The session frames hypothesis testing around two competing statements. The null hypothesis (H0) assumes no significant effect or difference—“nothing new is happening.” The alternative hypothesis (H1) contradicts H0 and represents the effect of interest—“the new method increases/decreases the metric” or “the weight is not equal to the claimed value.” A key rule of thumb is emphasized: H0 is the status-quo baseline, and H1 is the challenge. After collecting data, the logic is not “prove H0 true,” but “reject H0 if evidence is strong enough.” Confusion is addressed directly: failing to reject H0 does not mean H0 is true; it only means the data didn’t provide sufficient evidence against it.

To operationalize the decision, the lecture introduces the “rejection region approach” as a step-by-step workflow. First, H0 and H1 are defined (e.g., average view duration is equal to 6 minutes under the old vs. new shooting technique, or a product weight equals 50 grams). Next, a significance level (α) is chosen—commonly 0.05 or 0.01—which represents the probability of rejecting H0 when H0 is actually true (linked to Type I error). Then assumptions determine which test to use (for example, a z-test when population standard deviation is known and a t-test when it isn’t). After computing a test statistic (like a t-statistic), the result is compared to critical values on a normal curve to decide whether to reject or not reject H0. The session also walks through two concrete examples: a training program productivity test (sample mean productivity rises from a baseline of 50 to 53 with n=30, σ known) and a consumer “50 grams” weight claim test (testing whether the mean weight differs from 50 using a two-sided setup with σ=4 and n=40).

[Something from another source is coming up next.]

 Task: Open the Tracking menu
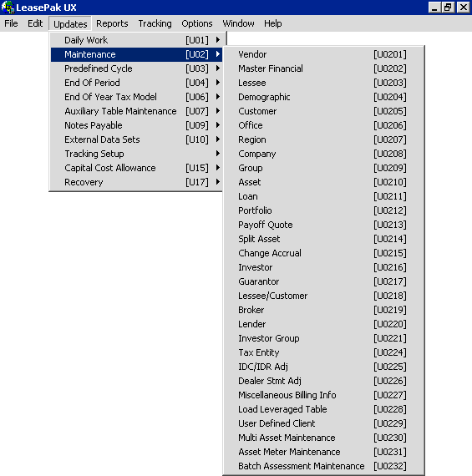point(155,23)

The lecture then pivots to limitations of the rejection-region method: it can’t meaningfully distinguish between very close test statistics (e.g., 1.95 vs. 1.97) if both fall on the same side of the boundary. That motivates the next approach—p-value—promised for the following class. Additional foundational concepts are introduced: Type I vs. Type II errors, the trade-off controlled by α, and the difference between one-tailed and two-tailed tests based on whether the alternative hypothesis specifies “greater than,” “less than,” or “not equal to.” Finally, hypothesis testing is positioned as broadly useful across domains—evaluating interventions, comparing means and proportions, analyzing relationships, testing independence of categorical variables, and supporting machine learning tasks like model comparison, feature selection, hyperparameter tuning, and checking algorithm assumptions.

Cornell Notes

Hypothesis testing turns sample evidence into a structured decision about population parameters by pitting a null hypothesis (H0: “no effect”) against an alternative hypothesis (H1: “an effect exists”). The session emphasizes that rejecting H0 means the data provide strong evidence against “no change,” while failing to reject H0 does not prove H0 is true. A significance level α (often 0.05 or 0.01) sets the tolerance for Type I error—rejecting H0 when it’s actually true. Using the rejection-region approach, the workflow defines H0/H1, chooses α, checks assumptions (z-test vs t-test), computes a test statistic, and compares it to critical values to decide reject vs not reject. Examples include testing whether a training program increases productivity and whether a package’s mean weight differs from 50 grams.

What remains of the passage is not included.